[Pointing records for text and elements]
# # # # #

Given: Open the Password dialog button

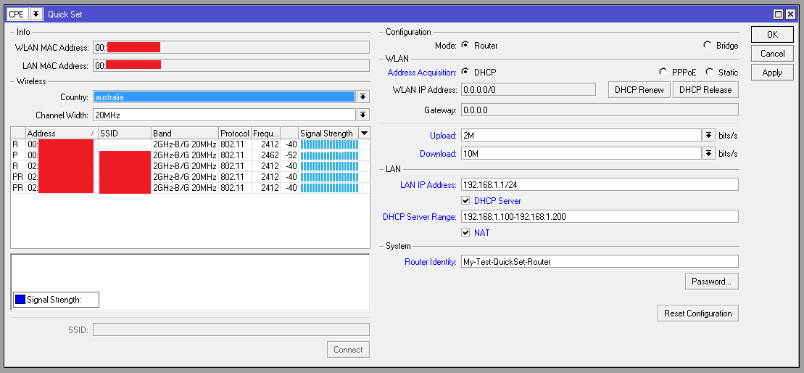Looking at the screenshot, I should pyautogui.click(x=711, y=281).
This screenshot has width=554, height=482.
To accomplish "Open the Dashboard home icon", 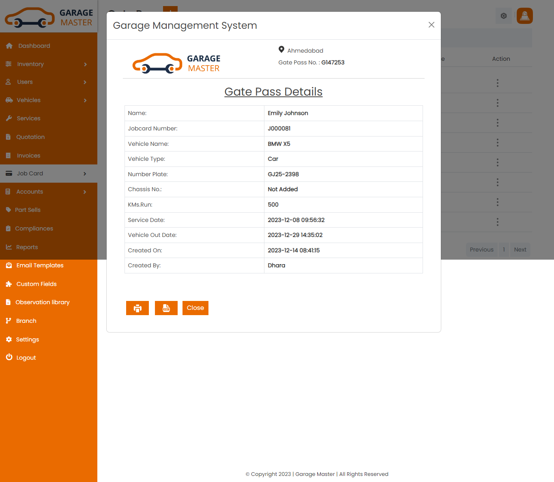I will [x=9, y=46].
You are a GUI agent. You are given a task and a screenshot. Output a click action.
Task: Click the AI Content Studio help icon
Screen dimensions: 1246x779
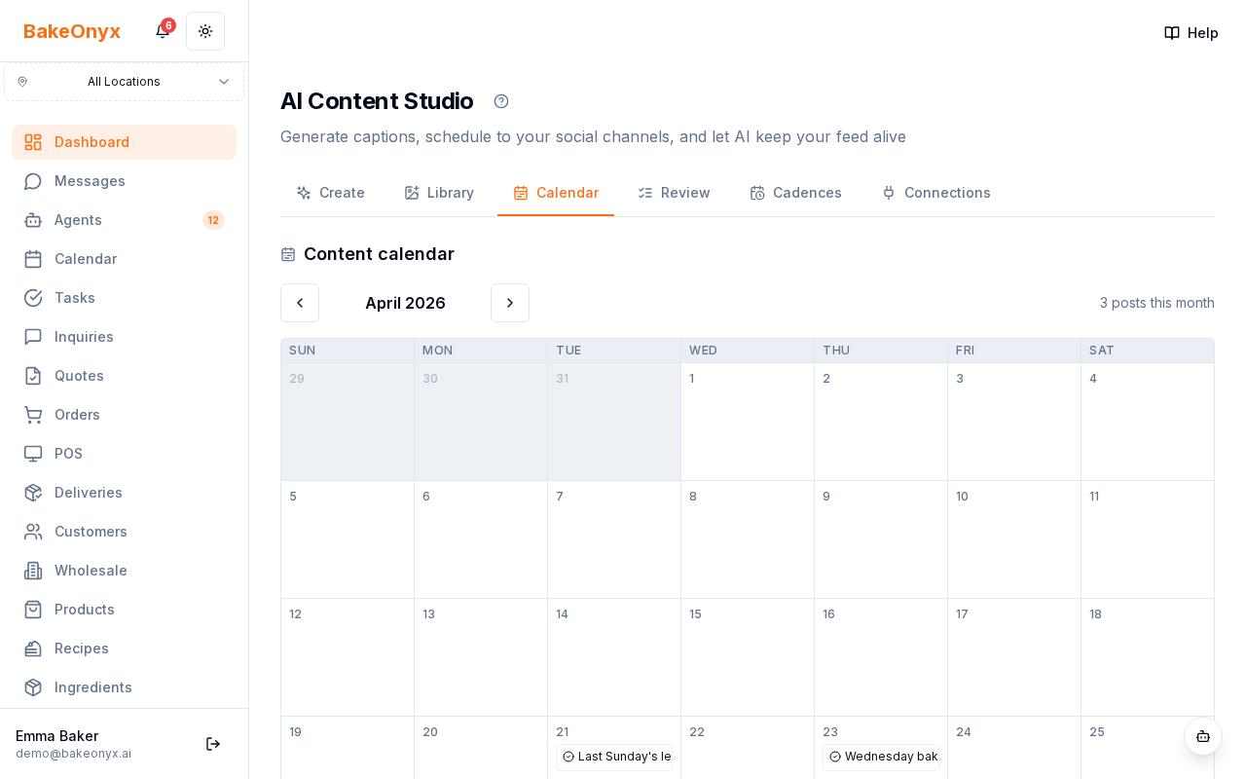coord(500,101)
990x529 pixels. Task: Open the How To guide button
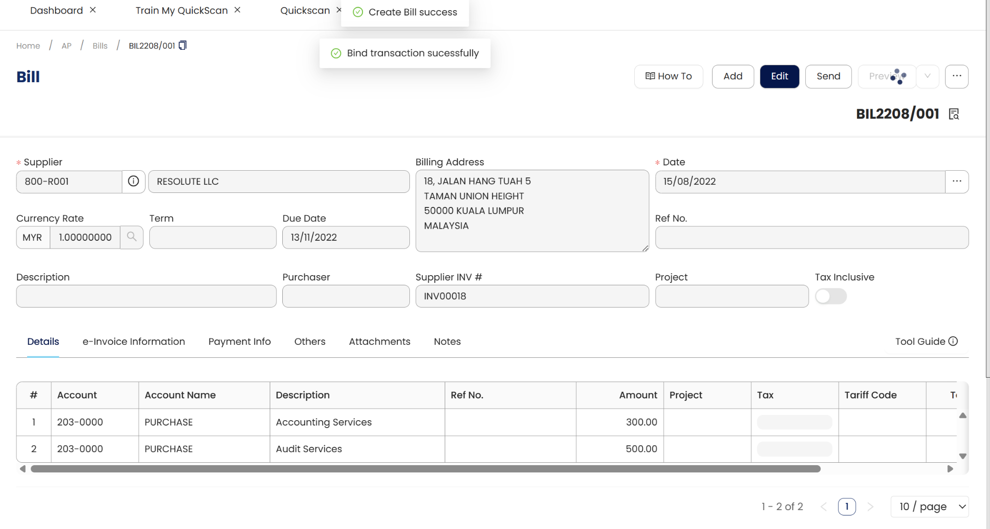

# # # # #

**The problem**: Reproduce the entries word for word, starting with the line that contains "You are a GUI" and running through the end of the entries. Leave the pictures out of your answer.

**Exercise output**:
You are a GUI agent. You are given a task and a screenshot. Output a click action.
Task: Click the AI Content Studio help icon
Screen dimensions: 1246x779
coord(500,101)
990x529 pixels. Task: Open the How To guide button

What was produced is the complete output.